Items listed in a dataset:

◆ ◆ ◆ ◆

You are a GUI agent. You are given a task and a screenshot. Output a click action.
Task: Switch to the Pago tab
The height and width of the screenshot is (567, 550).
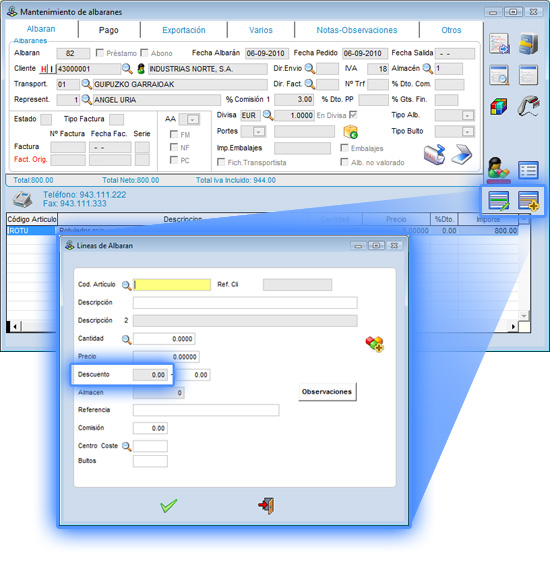(109, 30)
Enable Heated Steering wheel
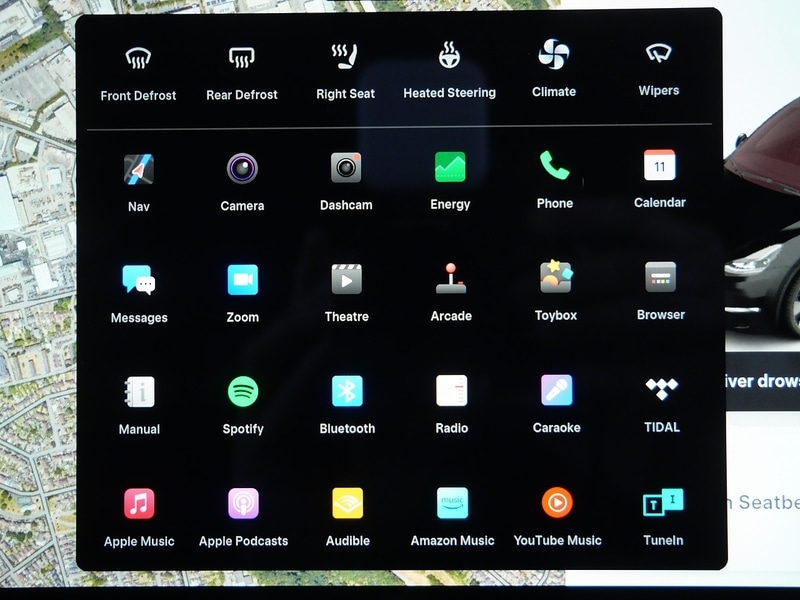 pos(449,56)
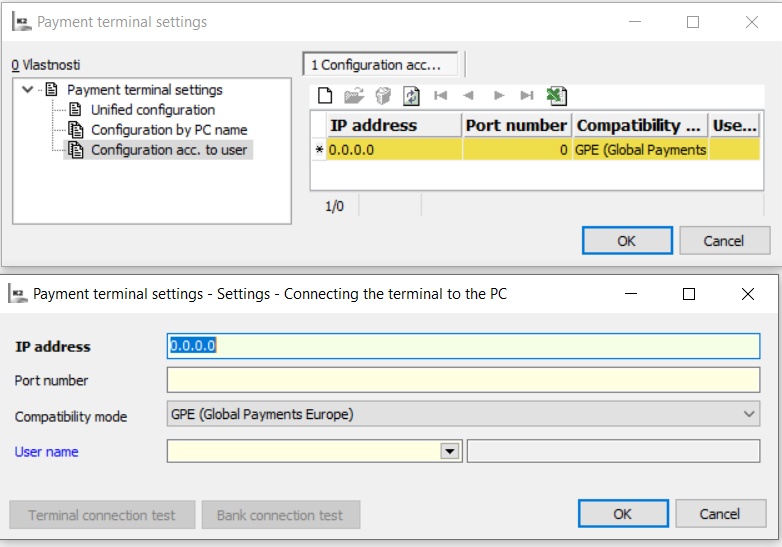Click OK in the Connecting the terminal dialog

click(x=622, y=514)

◆ ◆ ◆ ◆

Set down each entry again exactly as written. Pictures stay out.

You are a GUI agent. You are given a task and a screenshot. Output a click action.
Task: Switch to the Pago tab
The height and width of the screenshot is (567, 550).
(109, 30)
Enable Heated Steering wheel
 pos(449,56)
Click OK in the Connecting the terminal dialog

click(x=622, y=514)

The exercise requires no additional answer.